The main courses at our table included the roasted chicken, fillet mignon, chicken sandwich and the tavern burger.  Not a whole lot to critique here.  Every item was prepared and flavored well, nothing pretentious and no modern surprises.  Perhaps the winner amongst the four items was the chicken.  Since chicken is a usual weeknight fare at our house, I tend to overlook chicken options at most restaurants.   However, this chicken is almost on par with most chicken served at “fancier” places.  The skin was crispy, salty while the white and dark meat was extremely tender.  


Fire roasted chicken and fillet mignon



The finale of our dinner was the homemade Apple Pie; pure Americana and I assume colonial Americana at that.  This apple pie, however, was one of the best apple pies I ever tried.  The apples were still crisp and tart.  The dough was flaky and buttery while the filler was perfectly sweet and sugary.  Served a la mode with vanilla ice cream, this was a true hit to conclude our Dobbin House experience.


Dobbin House's apple pie
If you are looking for a life changing culinary experience, this is not the place to go. But if you want to get a feel for what it was like even before the Battle of Gettysburg in a small farm town in central PA, then this is a good meal option for you. The atmosphere is as cozy as it gets. It is easy to forget the hustle and bustle of living in the Philly area when you go to Gettysburg and have places like this as a dining experience. And I don’t mean this in a bad way. It is a nice weekend getaway with the promise of history and the added bonus of some unique dining experiences. Who could ask for more?

Tuesday, November 3, 2015

Red Owl Tavern- Olde City

A long Saturday morning consisting of a half marathon and College Gameday at Independence Mall required a great lunch.  Just after we passed through the Gameday crowd we rolled into Red Owl Tavern on the corner of 5th and Chestnut.  This bistro-pub hybrid is situated in the trendy Hotel Monaco.  With large crowds come relatively large waits for a table for 4.  When we were given a 20 minute wait time we encompassed the bar to for brunch beverages and to watch the Phillie Phanatic stare down the soul of Lee Corso after he picked Notre Dame to beat Temple.  The bar menu included a fine selection of craft beers, ciders and a nitro tap (coincidentally the Yards Love Stout ran out when I placed my order).  I settled for a bloody mary that taste more like shrimp cocktail with a bit of a kick.  This is not a complaint, I suspect clam juice was added to the cocktail mix to bring out a briny flavor.  

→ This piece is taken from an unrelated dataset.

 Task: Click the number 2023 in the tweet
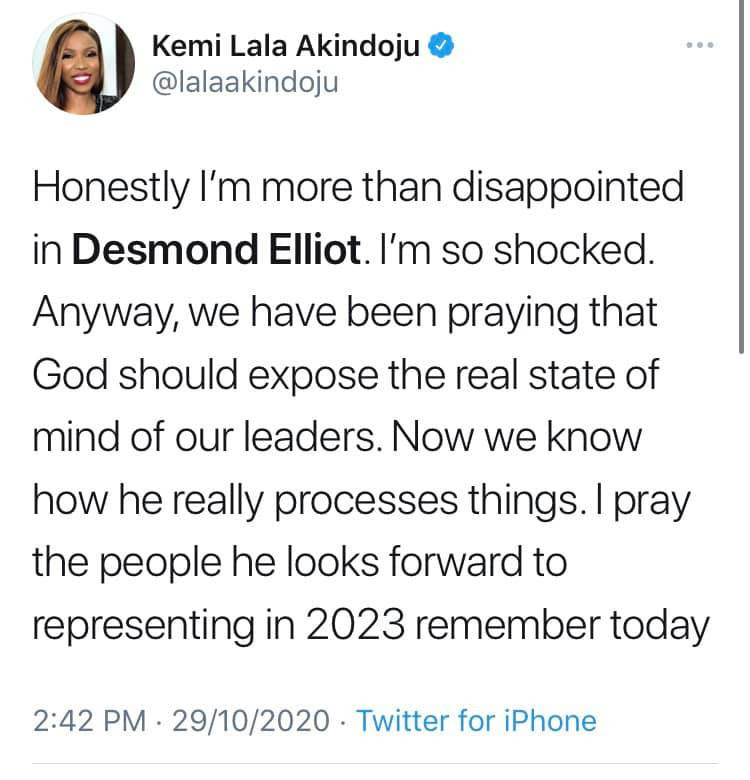355,625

50 minutes after we arrived and 30 minutes past our 20 minute wait time the four of us were seated.  The wait staff showed great hustle but was very informative and pleasant.  The food menu was very promising:  huevos rancheros, 3 meat hash, and egg benedict were amongst the brunch items.  The lunch choices included salads and their own cheesesteak, cheeseburger, and their BLTB (bacon, lettuce, tomato, brie) sandwiches.

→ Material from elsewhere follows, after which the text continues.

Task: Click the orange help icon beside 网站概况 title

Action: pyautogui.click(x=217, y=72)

Our table of four ordered eggs benedict, BLTB, the Red Owl Tavern Burger and breakfast eggs with apple sausage.  The eggs benedict and BLTB got good solid reviews.  The other items were room temperature at best when they were served.  The burger was very well assembled with sharp cheddar, thick bacon and onion marmalade.  The meat of the burger was well done but rather than have the dish delivered fresh it tastes like it was under heat lamp for 5-10 minutes.  Otherwise I feel the burger has high potential.

Red Owl Tavern was a quick stop for lunch but turned out to be an ordeal over 2 hours in the making.  Between the long wait for a table and the quality of the foods, we are not in a big rush to return.  However, I was impressed with the options of the bar and food menus.  With a few improvements and touch-ups, Independence Mall could have its first truly outstanding restaurant.